→ Problem details
Below are the records. Transcribe them exactly.

====== Supplied data

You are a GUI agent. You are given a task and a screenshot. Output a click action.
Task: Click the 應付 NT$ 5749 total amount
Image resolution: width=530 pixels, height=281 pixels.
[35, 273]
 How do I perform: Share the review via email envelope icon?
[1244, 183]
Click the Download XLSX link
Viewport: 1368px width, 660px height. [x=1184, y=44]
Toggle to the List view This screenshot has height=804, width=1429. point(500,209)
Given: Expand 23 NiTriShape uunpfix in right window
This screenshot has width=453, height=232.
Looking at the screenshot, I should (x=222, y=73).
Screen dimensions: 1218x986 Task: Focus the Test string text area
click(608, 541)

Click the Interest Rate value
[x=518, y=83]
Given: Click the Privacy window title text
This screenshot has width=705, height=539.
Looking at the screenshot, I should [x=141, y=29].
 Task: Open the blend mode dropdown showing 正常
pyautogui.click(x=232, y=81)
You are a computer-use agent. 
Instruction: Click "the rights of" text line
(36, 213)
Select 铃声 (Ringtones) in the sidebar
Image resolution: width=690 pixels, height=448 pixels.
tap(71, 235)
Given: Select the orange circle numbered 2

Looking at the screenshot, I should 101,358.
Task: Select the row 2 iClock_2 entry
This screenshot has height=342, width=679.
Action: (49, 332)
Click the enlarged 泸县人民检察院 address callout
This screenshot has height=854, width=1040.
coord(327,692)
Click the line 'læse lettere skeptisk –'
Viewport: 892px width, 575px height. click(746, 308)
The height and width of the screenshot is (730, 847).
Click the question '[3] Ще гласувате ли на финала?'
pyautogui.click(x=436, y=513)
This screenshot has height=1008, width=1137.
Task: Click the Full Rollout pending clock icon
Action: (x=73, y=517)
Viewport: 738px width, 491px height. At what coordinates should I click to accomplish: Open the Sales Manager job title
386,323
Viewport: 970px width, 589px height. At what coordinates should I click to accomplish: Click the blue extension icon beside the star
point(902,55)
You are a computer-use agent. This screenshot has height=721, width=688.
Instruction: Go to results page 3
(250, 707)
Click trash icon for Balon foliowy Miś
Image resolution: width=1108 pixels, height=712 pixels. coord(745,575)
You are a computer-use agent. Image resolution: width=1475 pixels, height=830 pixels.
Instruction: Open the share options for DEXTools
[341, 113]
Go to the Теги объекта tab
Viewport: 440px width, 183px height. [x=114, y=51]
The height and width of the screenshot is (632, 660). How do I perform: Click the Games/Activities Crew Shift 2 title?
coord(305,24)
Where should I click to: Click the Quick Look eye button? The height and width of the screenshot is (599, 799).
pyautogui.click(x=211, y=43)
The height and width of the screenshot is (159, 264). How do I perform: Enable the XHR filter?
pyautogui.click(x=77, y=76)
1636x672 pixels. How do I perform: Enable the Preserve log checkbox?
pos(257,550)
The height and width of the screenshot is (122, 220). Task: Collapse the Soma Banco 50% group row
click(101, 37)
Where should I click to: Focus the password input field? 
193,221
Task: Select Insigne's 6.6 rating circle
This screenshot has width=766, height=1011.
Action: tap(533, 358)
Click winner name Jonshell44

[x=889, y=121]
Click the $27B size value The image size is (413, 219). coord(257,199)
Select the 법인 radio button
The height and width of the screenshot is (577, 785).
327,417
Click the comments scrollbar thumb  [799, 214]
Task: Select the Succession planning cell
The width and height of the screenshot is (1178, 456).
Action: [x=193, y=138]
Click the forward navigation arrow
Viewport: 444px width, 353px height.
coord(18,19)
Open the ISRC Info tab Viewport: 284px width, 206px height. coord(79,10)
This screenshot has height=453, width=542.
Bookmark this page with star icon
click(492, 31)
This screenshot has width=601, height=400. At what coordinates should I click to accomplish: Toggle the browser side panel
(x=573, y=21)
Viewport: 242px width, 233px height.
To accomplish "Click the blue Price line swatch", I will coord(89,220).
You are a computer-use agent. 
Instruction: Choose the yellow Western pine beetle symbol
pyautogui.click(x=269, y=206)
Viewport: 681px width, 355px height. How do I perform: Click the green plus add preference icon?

============

→ Output for this task
You are a GUI agent. You are given a task and a screenshot. Output a click action.
Task: Click the 應付 NT$ 5749 total amount
Image resolution: width=530 pixels, height=281 pixels.
[35, 273]
 How do I perform: Share the review via email envelope icon?
[1244, 183]
Click the Download XLSX link
Viewport: 1368px width, 660px height. [x=1184, y=44]
Toggle to the List view This screenshot has height=804, width=1429. point(500,209)
Given: Expand 23 NiTriShape uunpfix in right window
This screenshot has width=453, height=232.
Looking at the screenshot, I should (x=222, y=73).
Screen dimensions: 1218x986 Task: Focus the Test string text area
click(608, 541)

Click the Interest Rate value
[x=518, y=83]
Given: Click the Privacy window title text
This screenshot has width=705, height=539.
Looking at the screenshot, I should [x=141, y=29].
 Task: Open the blend mode dropdown showing 正常
pyautogui.click(x=232, y=81)
You are a computer-use agent. 
Instruction: Click "the rights of" text line
(36, 213)
Select 铃声 (Ringtones) in the sidebar
Image resolution: width=690 pixels, height=448 pixels.
tap(71, 235)
Given: Select the orange circle numbered 2

Looking at the screenshot, I should 101,358.
Task: Select the row 2 iClock_2 entry
This screenshot has height=342, width=679.
Action: (49, 332)
Click the enlarged 泸县人民检察院 address callout
This screenshot has height=854, width=1040.
coord(327,692)
Click the line 'læse lettere skeptisk –'
Viewport: 892px width, 575px height. click(746, 308)
The height and width of the screenshot is (730, 847).
Click the question '[3] Ще гласувате ли на финала?'
pyautogui.click(x=436, y=513)
This screenshot has height=1008, width=1137.
Task: Click the Full Rollout pending clock icon
Action: (x=73, y=517)
Viewport: 738px width, 491px height. At what coordinates should I click to accomplish: Open the Sales Manager job title
386,323
Viewport: 970px width, 589px height. At what coordinates should I click to accomplish: Click the blue extension icon beside the star
point(902,55)
You are a computer-use agent. This screenshot has height=721, width=688.
Instruction: Go to results page 3
(250, 707)
Click trash icon for Balon foliowy Miś
Image resolution: width=1108 pixels, height=712 pixels. coord(745,575)
You are a computer-use agent. Image resolution: width=1475 pixels, height=830 pixels.
Instruction: Open the share options for DEXTools
[341, 113]
Go to the Теги объекта tab
Viewport: 440px width, 183px height. [x=114, y=51]
The height and width of the screenshot is (632, 660). How do I perform: Click the Games/Activities Crew Shift 2 title?
coord(305,24)
Where should I click to: Click the Quick Look eye button? The height and width of the screenshot is (599, 799).
pyautogui.click(x=211, y=43)
The height and width of the screenshot is (159, 264). How do I perform: Enable the XHR filter?
pyautogui.click(x=77, y=76)
1636x672 pixels. How do I perform: Enable the Preserve log checkbox?
pos(257,550)
The height and width of the screenshot is (122, 220). Task: Collapse the Soma Banco 50% group row
click(101, 37)
Where should I click to: Focus the password input field? 
193,221
Task: Select Insigne's 6.6 rating circle
This screenshot has width=766, height=1011.
Action: tap(533, 358)
Click winner name Jonshell44

[x=889, y=121]
Click the $27B size value The image size is (413, 219). coord(257,199)
Select the 법인 radio button
The height and width of the screenshot is (577, 785).
327,417
Click the comments scrollbar thumb  [799, 214]
Task: Select the Succession planning cell
The width and height of the screenshot is (1178, 456).
Action: [x=193, y=138]
Click the forward navigation arrow
Viewport: 444px width, 353px height.
coord(18,19)
Open the ISRC Info tab Viewport: 284px width, 206px height. coord(79,10)
This screenshot has height=453, width=542.
Bookmark this page with star icon
click(492, 31)
This screenshot has width=601, height=400. At what coordinates should I click to accomplish: Toggle the browser side panel
(x=573, y=21)
Viewport: 242px width, 233px height.
To accomplish "Click the blue Price line swatch", I will coord(89,220).
You are a computer-use agent. 
Instruction: Choose the yellow Western pine beetle symbol
pyautogui.click(x=269, y=206)
Viewport: 681px width, 355px height. How do I perform: Click the green plus add preference icon?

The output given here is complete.